From the desk of Dr. Catherine Cushinberry:
Many of us were thrown for a loop a few weeks ago when business was no longer as usual, but rather as unusual as most of us could even imagine. The COVID-19 pandemic has shown our nation where there are gaps in how we care for our citizens, educate our youth, and prepare for a health crisis by exposing how too usual business has been for our fundamental and most essential institutions. We have been relegated to work-from-home options for those who continue to be employed. For those who are essential services, the sanitary standards are significantly increased and improved and even volunteerism and fundraising look different from pre-COVID-19.
We are situated in a time when work-from-home is an option that many companies did not utilize in order to operate as usual. However, what I hope this moment in time is teaching all of us is that in the absence of “normalcy” the options that have been available to us much of this time, are not only viable, but efficient.

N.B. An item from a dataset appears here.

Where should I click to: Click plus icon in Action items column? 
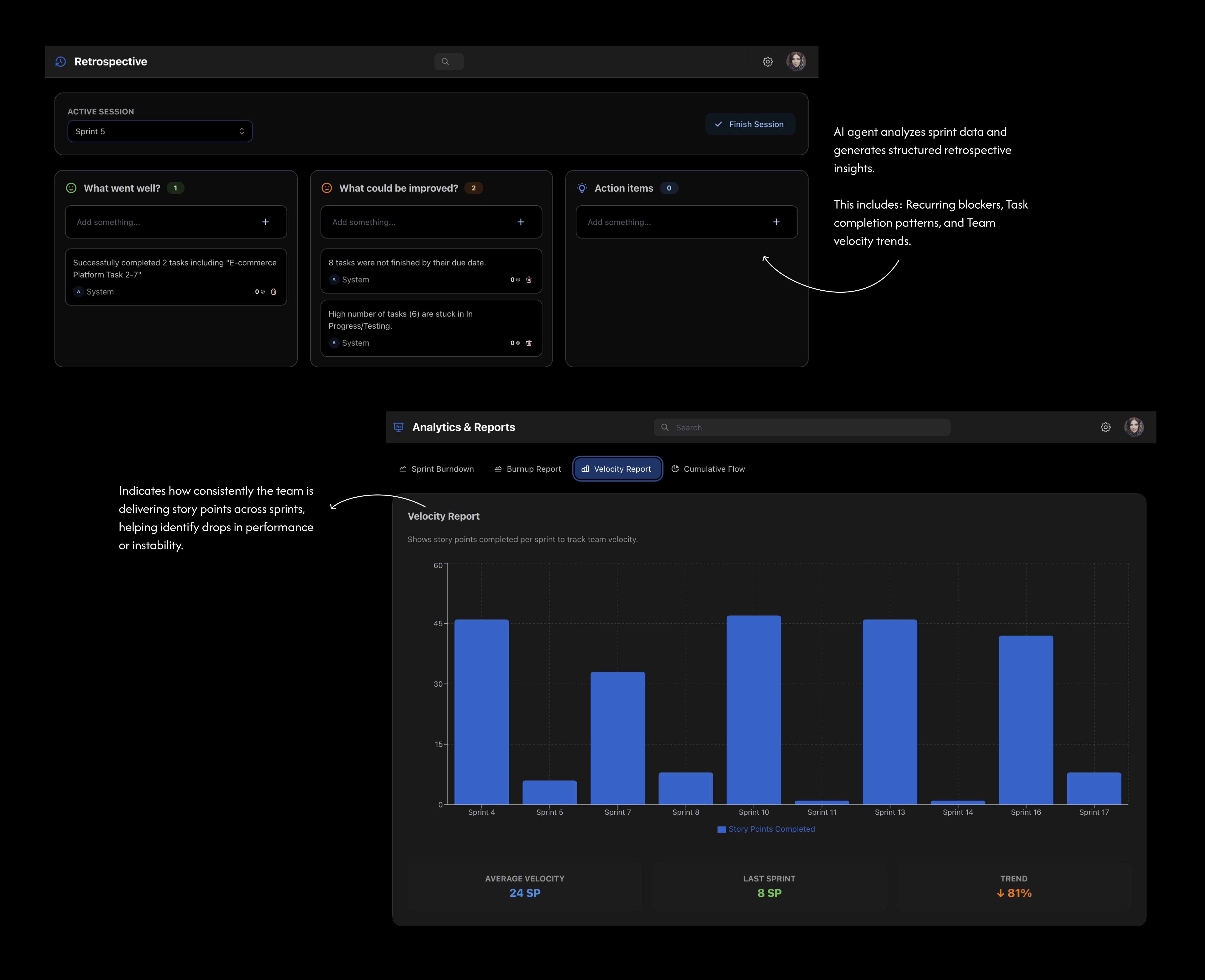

Yes, we miss the in-person time. Trust me, I lead an organization in Memphis that thrives on community and connectivity. The premise of City Year Memphis’ work is service, so I get it. I’m also an extrovert and an only child. I sure would love to hug my mom. That would be a treat.
However, in the absence of how my organization has conceptualized community building and for me, showing love to my mom, I have been forced and my organization has been forced to innovate. In organizations, we tend to witness innovation when there is a change in leadership, or in the case of nonprofits, when there is a new idea to extend our work and a funder is a thought-partner and resource.

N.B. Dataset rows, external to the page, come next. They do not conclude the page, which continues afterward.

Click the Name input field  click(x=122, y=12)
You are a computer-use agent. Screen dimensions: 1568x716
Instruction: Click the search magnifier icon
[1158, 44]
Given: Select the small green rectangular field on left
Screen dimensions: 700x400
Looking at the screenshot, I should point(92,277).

In this moment of crisis, I’ve been most pleased with how much ingenuity we have shown as a nation. I’ve been proud of how my team has been nimble in organizing to meet the changing standards and policies associated with our work.

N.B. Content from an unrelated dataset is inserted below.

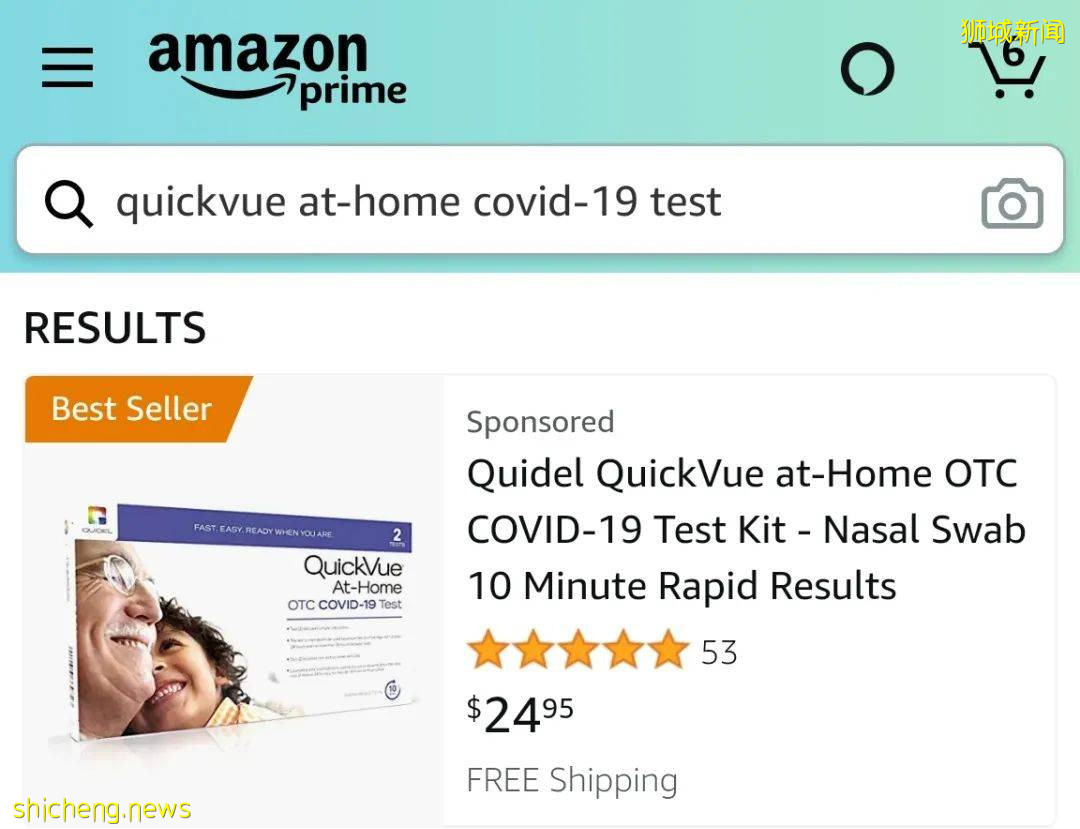Click the five-star rating
1080x829 pixels.
[578, 651]
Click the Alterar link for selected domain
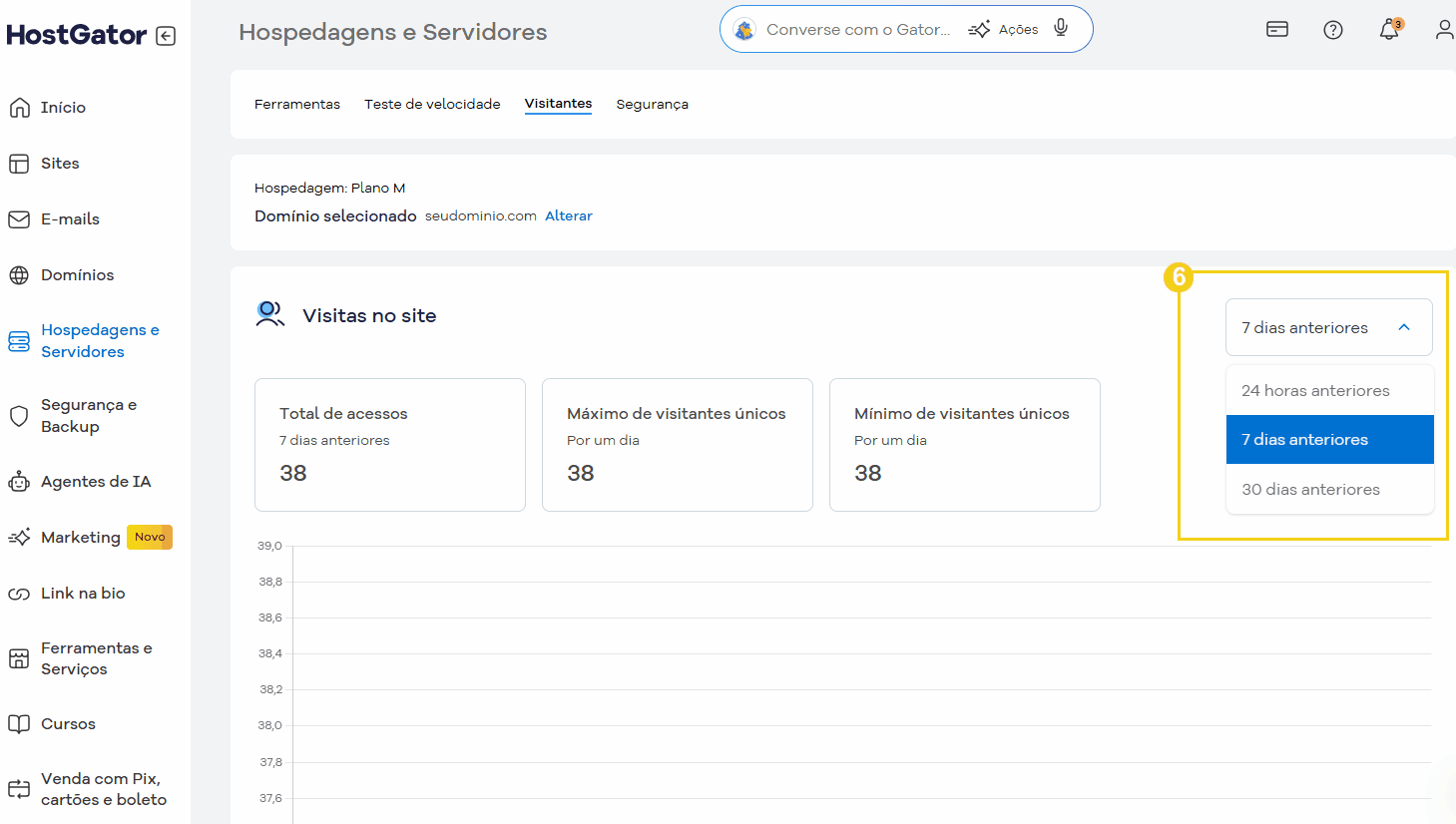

Yet, as I sit here typing and smiling with pride in this moment, I also have an underlying angst. Crises come to an end. They do. We are often forever changed in some way, but they come to end. My angst is rooted in the thought of going back to business as usual.
I sincerely believe that if we go back to business as usual, we will have missed an invaluable learning opportunity that this moment provides for all of us. We may miss out on the lessons of how to maximize technology, decrease overhead, innovate in fundraising strategies, build team and community, and operate and serve within our communities.
It would be a wasted opportunity if schools don’t incorporate virtual learning as part of their offerings to students. We will have lost the essence of philanthropy if funders can’t continue to trust organizations by continuing to say, “use the money as needed”. If as employers, we are not always thinking about the healthcare, well-being, and holistic care of our staff and their families, then we have not taken from the lessons we may be learning during this time.
Like you, I have to patiently wait for this time to pass. While I am waiting, I am assessing what about the ways we did business pre-COVID-19 were steeped in the mentality of “because we do it that way” and what are the ways I can lead and help my team navigate the lessons learned to be better prepared in the future for the “what ifs” and work even more efficiently in support of the Memphis community.
I challenge all of you to assess your organizations, work processes, communication styles, and policies and standards. Look how pliable they had to become for this time. Work and lead to imagine where the give should be in our “normal” processes post this crisis. What does your business as unusual look like that will make you a wiser leader and help your organization, business, or educational institution embrace the innovations for the future? How can you use this time to stretch your paradigm of what “normal operations” look like?
We will likely never be the same. And we shouldn’t.